Directions:
An exact copy of the records below is needed, with every picture left out.

Data excerpts:
◇ ◇ ◇ ◇
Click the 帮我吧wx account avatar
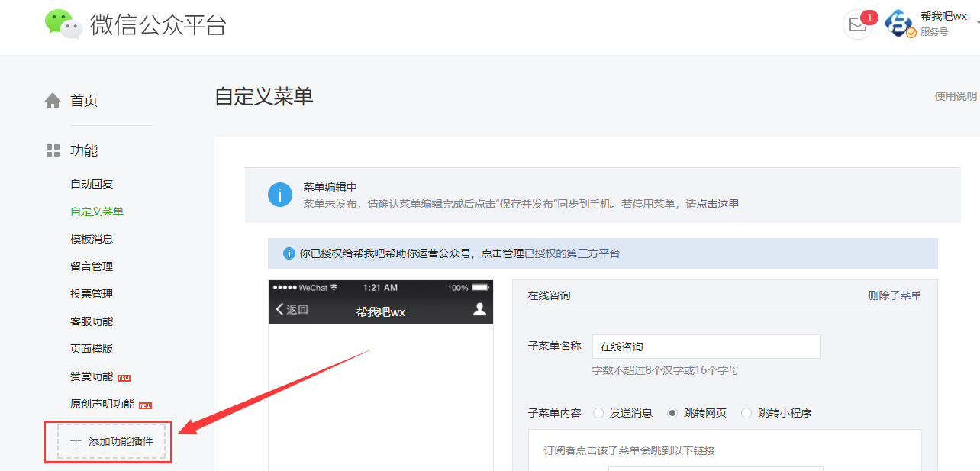This screenshot has width=980, height=471. pos(899,24)
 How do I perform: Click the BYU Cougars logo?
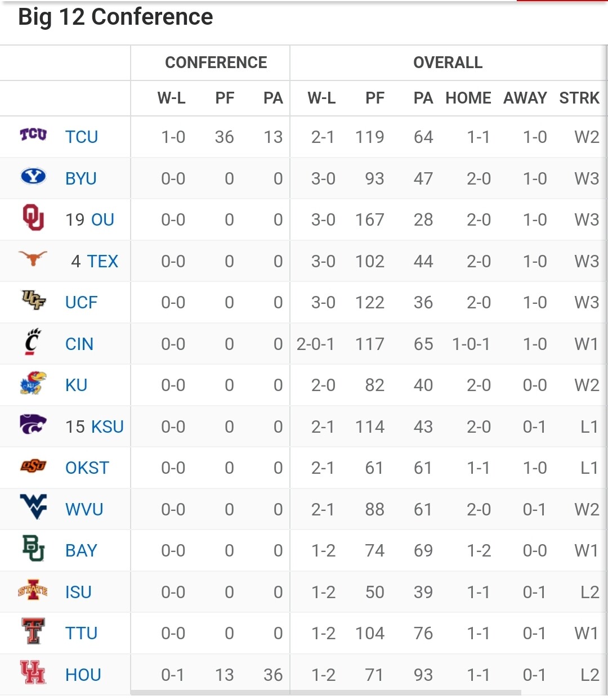(33, 176)
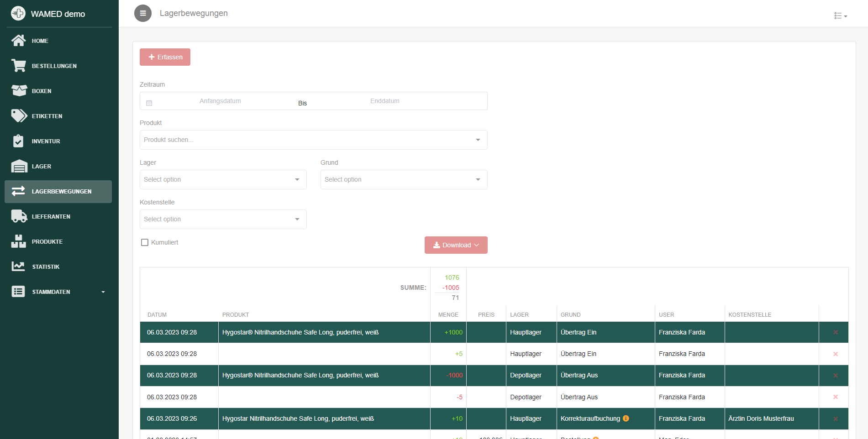Select the Etiketten tag icon

19,116
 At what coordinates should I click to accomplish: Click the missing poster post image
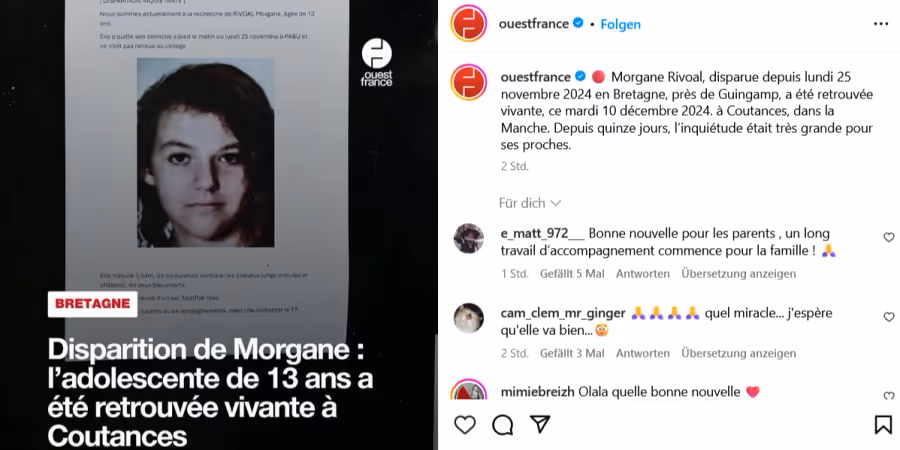pyautogui.click(x=218, y=225)
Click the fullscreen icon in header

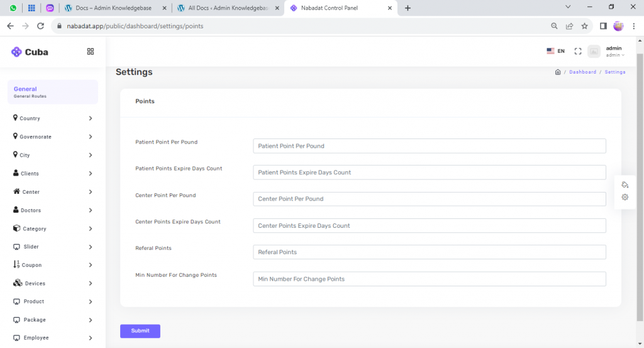pos(578,52)
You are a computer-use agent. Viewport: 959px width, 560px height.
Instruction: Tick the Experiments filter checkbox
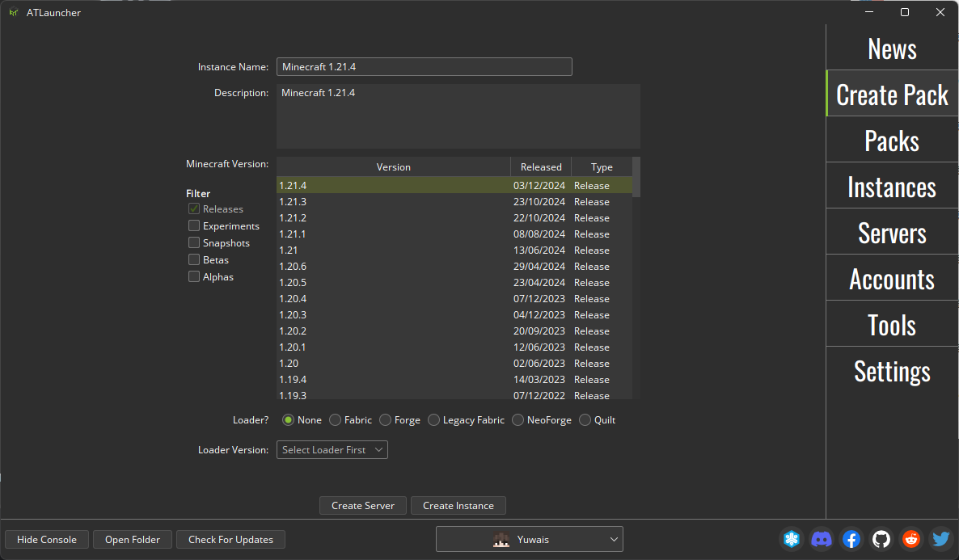pyautogui.click(x=194, y=225)
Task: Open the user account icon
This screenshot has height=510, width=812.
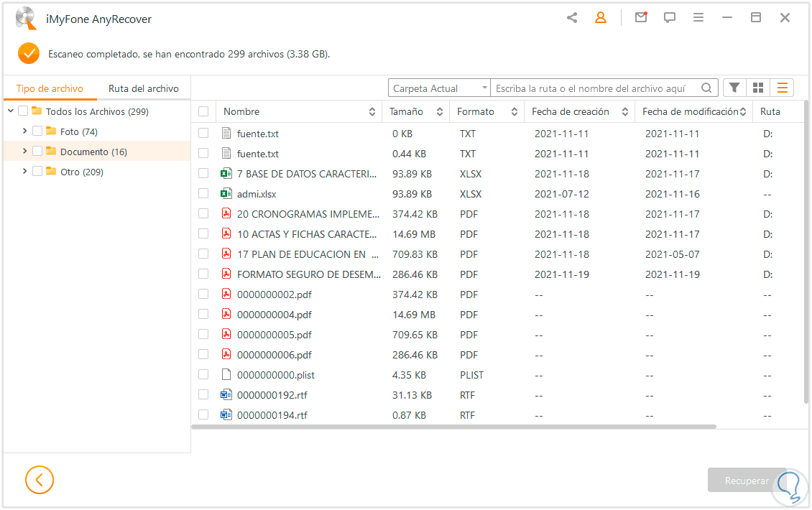Action: pyautogui.click(x=600, y=18)
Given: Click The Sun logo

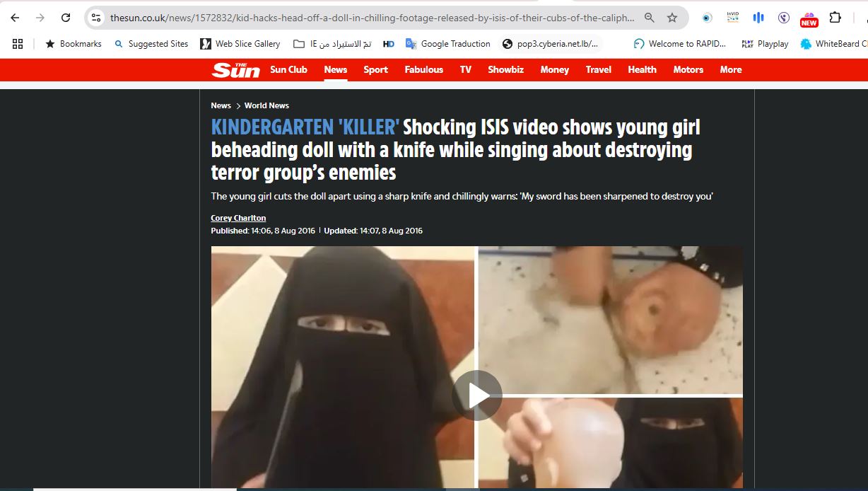Looking at the screenshot, I should pyautogui.click(x=236, y=69).
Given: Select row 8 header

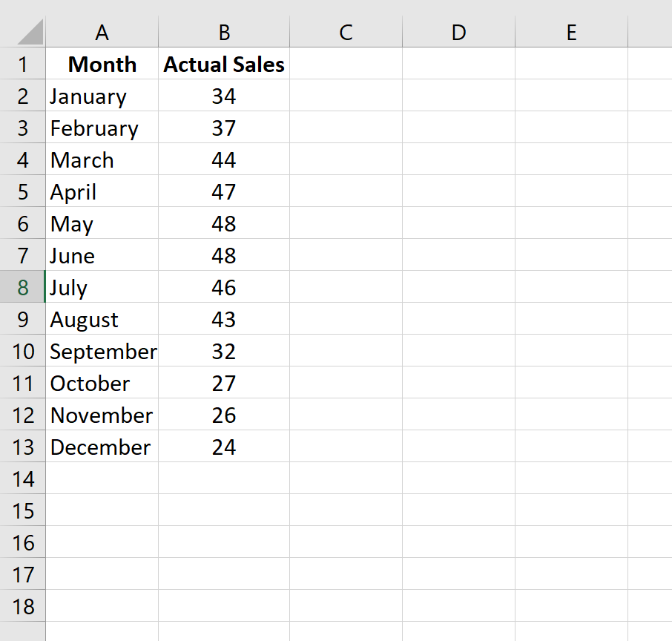Looking at the screenshot, I should tap(23, 287).
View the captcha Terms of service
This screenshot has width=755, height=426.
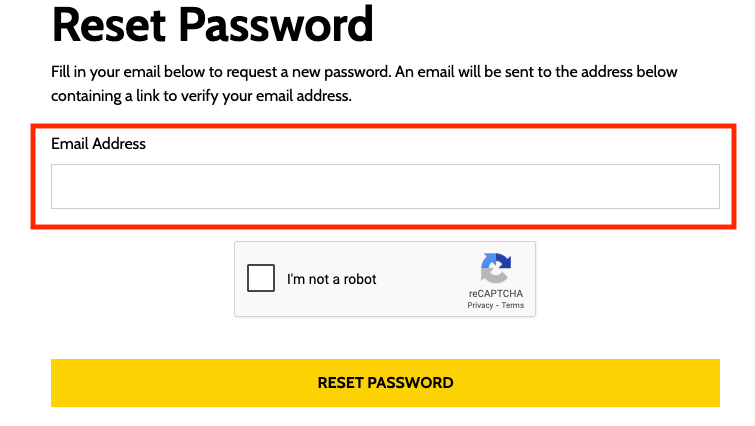click(513, 305)
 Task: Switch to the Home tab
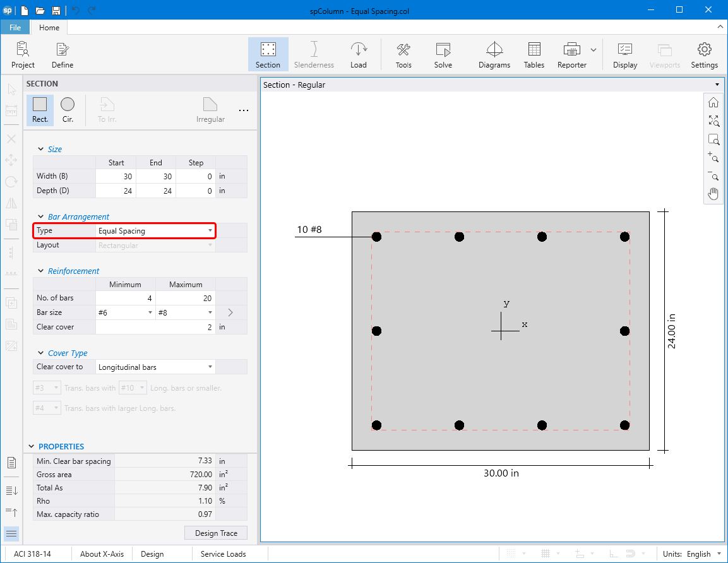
◇ ◇ ◇ ◇
Finished exercise:
Click the 帮我吧wx account avatar
This screenshot has width=980, height=471. pos(899,24)
 How do I perform: Click the BYU Cougars logo?
(33, 176)
Select the Etiketten tag icon

19,116
 At what coordinates should I click to accomplish: Click the missing poster post image
pyautogui.click(x=218, y=225)
Click the fullscreen icon in header

pos(578,52)
You are a computer-use agent. Viewport: 959px width, 560px height.
Instruction: Tick the Experiments filter checkbox
pyautogui.click(x=194, y=225)
Task: Open the user account icon
This screenshot has height=510, width=812.
Action: pyautogui.click(x=600, y=18)
Given: Click The Sun logo

Looking at the screenshot, I should pyautogui.click(x=236, y=69).
Given: Select row 8 header

Looking at the screenshot, I should tap(23, 287).
View the captcha Terms of service
This screenshot has width=755, height=426.
click(513, 305)
 Task: Switch to the Home tab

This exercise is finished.